A fine dining seat at a bar set for service with Italian food in front.
A seat at Pasta | Bar
John Troxell
Farley Elliott is the Senior Editor at Eater LA and the author of Los Angeles Street Food: A History From Tamaleros to Taco Trucks. He covers restaurants in every form, from breaking news to the culture, people, and history that surrounds LA's dining landscape.

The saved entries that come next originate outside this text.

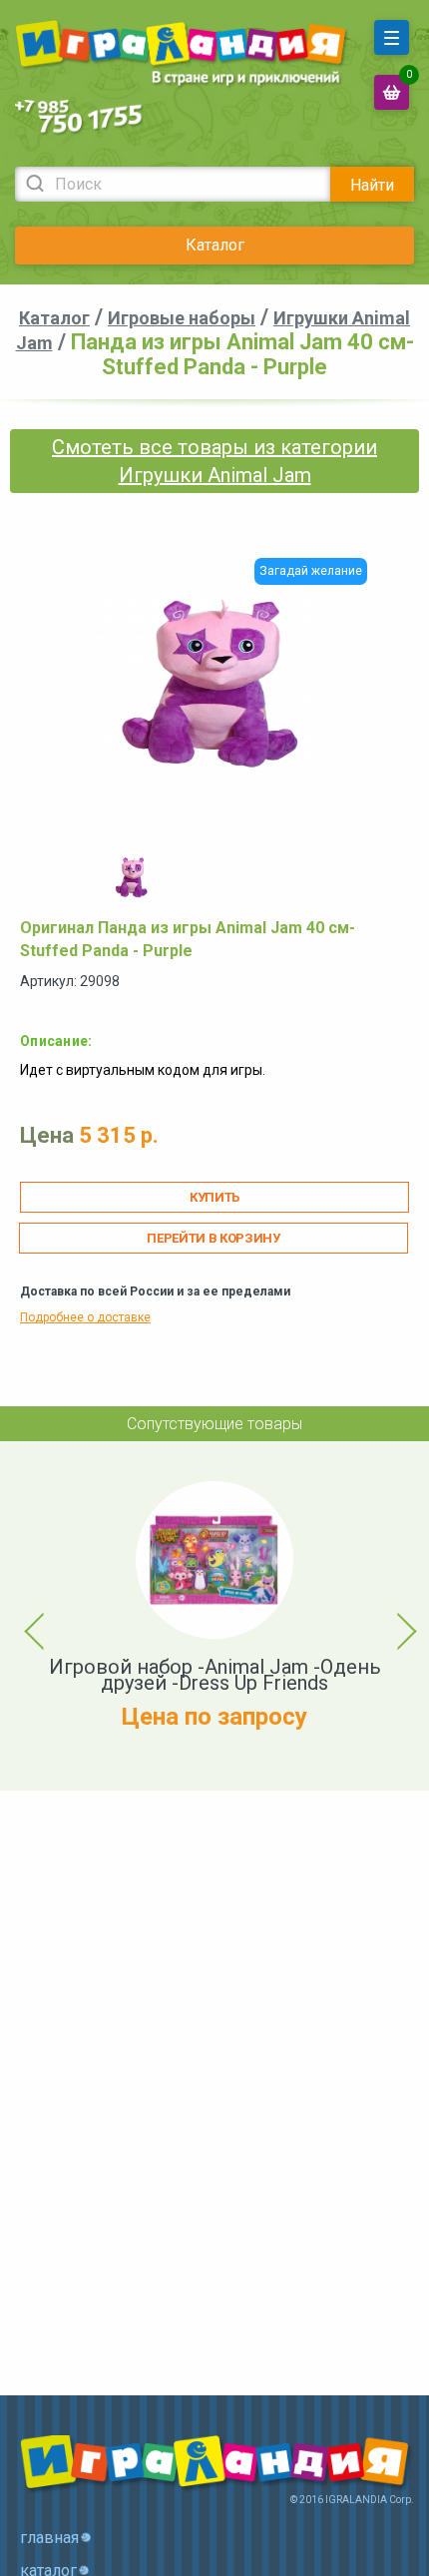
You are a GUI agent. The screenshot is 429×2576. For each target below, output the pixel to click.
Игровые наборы (181, 317)
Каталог (215, 245)
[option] (132, 876)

Chefs Phillip Frankland Lee and partner Margarita Kallas-Lee have flipped the former Woodley Proper space in Encino to a new restaurant, called simply Pasta | Bar. As the name implies, the new indoor, sit-down restaurant focuses on Italian flavors across a multi-course tasting menu, as guided by chef de cuisine Kane Sorrells (NYC’s Blanca). Because of the countywide reopening guidelines, expect lots of masks and Plexiglass and only eight bar stools available per seating, at a cost of $85 per person, with the option for a $70 wine pairing add-on. The first public night of service is tomorrow, and reservations are available on Tock now.

And in other news:

  • Happy Ice, the Philadelphia water ice company from owner Lemeir Mitchell, has opened on Melrose, reports LA Magazine. Meanwhile, Majordomo has returned in Chinatown, and Osteria la Buca on Melrose is open again following a positive coronavirus test from one employee.
  • Maude chef Chris Flint says the Beverly Hills fine dining restaurant will return with “a new concept” in July, after having transitioned to a marketplace during the past few months of pandemic lockdown.
  • Street vendors protested en masse in front of the Department of Public Health yesterday, advocating for a clearer path towards low-cost permitting, especially now as they have largely been left out of the mayor’s LA Alfresco outdoor dining initiative.
  • The LA Times reports that employees of Yamashiro in Hollywood are unhappy with the way they’ve been treated during the pandemic. According to the Times, multiple workers say that the restaurant received federal loan money via the CARES Act, but instead of hiring back staff at their original positions, previous employees were told to sign up for roles as electricians and manual laborers to do work around the property. If they refused, they would be denied further unemployment benefits.
  • All-outdoor Mexican restaurant Salazar is reopening in Frogtown on July 3.
  • Highland Park Spanish restaurant Otoño is throwing a big LGBTQIA-focused (and socially distant) parking lot party on Saturday, complete with food, drink, and live music.